Genome-wide imputation pipeline¶
High-throughput genotyping platforms can assess up to five million variations in thousands of samples. Depending on the genotyped data and the reference panel used, genome-wide imputation tools can infer genotypes for more than 38 million variants (single nucleotides, insertions and deletions). Unfortunately, genome-wide imputation requires high computation power and multiple data processing steps.
The genipe
pipeline automates the different steps for pre-phasing and
imputation for genome-wide data.

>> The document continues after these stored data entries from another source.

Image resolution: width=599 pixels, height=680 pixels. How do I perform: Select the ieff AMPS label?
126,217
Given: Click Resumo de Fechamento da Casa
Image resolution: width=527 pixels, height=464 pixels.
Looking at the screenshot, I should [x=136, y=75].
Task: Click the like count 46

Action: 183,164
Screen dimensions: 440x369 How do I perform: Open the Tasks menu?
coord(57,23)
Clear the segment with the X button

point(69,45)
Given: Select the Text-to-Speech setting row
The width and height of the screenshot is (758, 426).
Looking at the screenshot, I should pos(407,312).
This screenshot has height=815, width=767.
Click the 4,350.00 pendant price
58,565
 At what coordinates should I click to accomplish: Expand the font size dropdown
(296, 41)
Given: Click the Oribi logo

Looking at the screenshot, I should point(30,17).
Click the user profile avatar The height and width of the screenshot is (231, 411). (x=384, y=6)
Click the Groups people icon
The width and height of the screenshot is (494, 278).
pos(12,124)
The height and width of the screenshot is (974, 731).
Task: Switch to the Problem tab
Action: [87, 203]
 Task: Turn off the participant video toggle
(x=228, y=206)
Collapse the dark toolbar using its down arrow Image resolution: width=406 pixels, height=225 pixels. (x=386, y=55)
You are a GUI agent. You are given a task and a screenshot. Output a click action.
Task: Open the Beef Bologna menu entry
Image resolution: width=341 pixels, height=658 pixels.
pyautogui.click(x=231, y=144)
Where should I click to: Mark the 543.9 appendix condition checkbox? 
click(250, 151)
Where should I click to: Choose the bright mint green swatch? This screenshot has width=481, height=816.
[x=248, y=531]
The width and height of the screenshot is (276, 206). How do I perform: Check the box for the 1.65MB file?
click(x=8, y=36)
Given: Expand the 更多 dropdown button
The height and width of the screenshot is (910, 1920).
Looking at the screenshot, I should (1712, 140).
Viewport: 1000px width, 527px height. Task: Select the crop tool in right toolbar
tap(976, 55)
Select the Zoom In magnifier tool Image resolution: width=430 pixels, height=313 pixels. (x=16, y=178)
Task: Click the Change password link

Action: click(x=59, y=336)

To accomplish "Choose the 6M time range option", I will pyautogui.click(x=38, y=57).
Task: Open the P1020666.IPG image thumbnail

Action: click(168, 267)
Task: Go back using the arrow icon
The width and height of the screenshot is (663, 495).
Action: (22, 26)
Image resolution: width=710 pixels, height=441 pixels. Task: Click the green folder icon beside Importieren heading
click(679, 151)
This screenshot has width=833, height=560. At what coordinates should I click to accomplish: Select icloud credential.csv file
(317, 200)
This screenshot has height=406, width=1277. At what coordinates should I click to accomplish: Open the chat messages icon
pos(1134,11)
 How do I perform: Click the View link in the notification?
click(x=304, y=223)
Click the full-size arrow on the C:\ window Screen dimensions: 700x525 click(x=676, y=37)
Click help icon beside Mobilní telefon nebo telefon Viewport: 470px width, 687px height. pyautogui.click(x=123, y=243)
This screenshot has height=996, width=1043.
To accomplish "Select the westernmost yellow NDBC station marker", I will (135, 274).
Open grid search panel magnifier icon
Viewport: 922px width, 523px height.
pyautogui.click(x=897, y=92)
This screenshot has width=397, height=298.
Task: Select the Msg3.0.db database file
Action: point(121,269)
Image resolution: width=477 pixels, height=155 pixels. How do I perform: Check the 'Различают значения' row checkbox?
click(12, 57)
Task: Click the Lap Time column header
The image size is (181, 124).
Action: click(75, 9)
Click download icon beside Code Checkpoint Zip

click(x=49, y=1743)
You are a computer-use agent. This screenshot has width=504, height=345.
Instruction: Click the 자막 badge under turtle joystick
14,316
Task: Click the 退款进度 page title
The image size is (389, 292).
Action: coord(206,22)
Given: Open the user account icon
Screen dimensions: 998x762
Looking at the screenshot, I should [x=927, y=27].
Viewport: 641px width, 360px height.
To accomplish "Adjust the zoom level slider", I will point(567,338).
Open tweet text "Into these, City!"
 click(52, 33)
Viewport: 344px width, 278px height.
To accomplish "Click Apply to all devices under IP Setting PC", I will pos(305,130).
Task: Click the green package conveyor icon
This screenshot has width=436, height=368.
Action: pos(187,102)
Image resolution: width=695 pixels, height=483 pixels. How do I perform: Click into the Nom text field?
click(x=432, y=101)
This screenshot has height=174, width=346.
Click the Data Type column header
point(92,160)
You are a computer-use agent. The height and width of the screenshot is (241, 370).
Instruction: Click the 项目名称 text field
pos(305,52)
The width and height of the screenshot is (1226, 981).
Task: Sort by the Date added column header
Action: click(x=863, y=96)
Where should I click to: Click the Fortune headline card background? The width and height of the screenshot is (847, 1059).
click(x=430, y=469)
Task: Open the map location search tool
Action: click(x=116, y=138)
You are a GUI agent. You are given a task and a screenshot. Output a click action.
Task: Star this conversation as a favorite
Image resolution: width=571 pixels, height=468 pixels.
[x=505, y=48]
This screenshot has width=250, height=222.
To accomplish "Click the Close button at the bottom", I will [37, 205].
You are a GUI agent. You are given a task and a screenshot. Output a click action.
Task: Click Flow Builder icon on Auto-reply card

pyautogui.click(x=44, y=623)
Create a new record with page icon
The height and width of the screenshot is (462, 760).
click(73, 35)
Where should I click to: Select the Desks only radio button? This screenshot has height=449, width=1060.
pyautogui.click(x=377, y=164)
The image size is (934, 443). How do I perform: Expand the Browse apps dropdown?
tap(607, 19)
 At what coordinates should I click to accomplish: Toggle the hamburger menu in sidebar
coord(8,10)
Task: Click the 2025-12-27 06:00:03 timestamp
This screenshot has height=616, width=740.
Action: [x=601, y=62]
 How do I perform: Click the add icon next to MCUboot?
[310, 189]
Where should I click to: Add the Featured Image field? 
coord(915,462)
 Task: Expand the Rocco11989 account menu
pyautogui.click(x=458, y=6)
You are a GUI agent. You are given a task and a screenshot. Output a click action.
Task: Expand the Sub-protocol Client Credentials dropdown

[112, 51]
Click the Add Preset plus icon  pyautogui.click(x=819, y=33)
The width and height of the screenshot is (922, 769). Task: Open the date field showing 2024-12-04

The pipeline follows the guideline described
by IMPUTE2’s best practices when analyzing genome-wide data (described
by IMPUTE2
and by SHAPEIT).
Preparing the data¶
The genipe
module provides a script to prepare all the required files
for this tutorial. It will download the appropriate binary files for Plink,
IMPUTE2 and SHAPETIT, the genotypes of the study cohort to impute, the
IMPUTE2’s reference panels, and the indexed human reference (in fasta
format).
Warning
You should review IMPUTE2 licence and SHAPEIT licence to make sure that you have the right to use these tools.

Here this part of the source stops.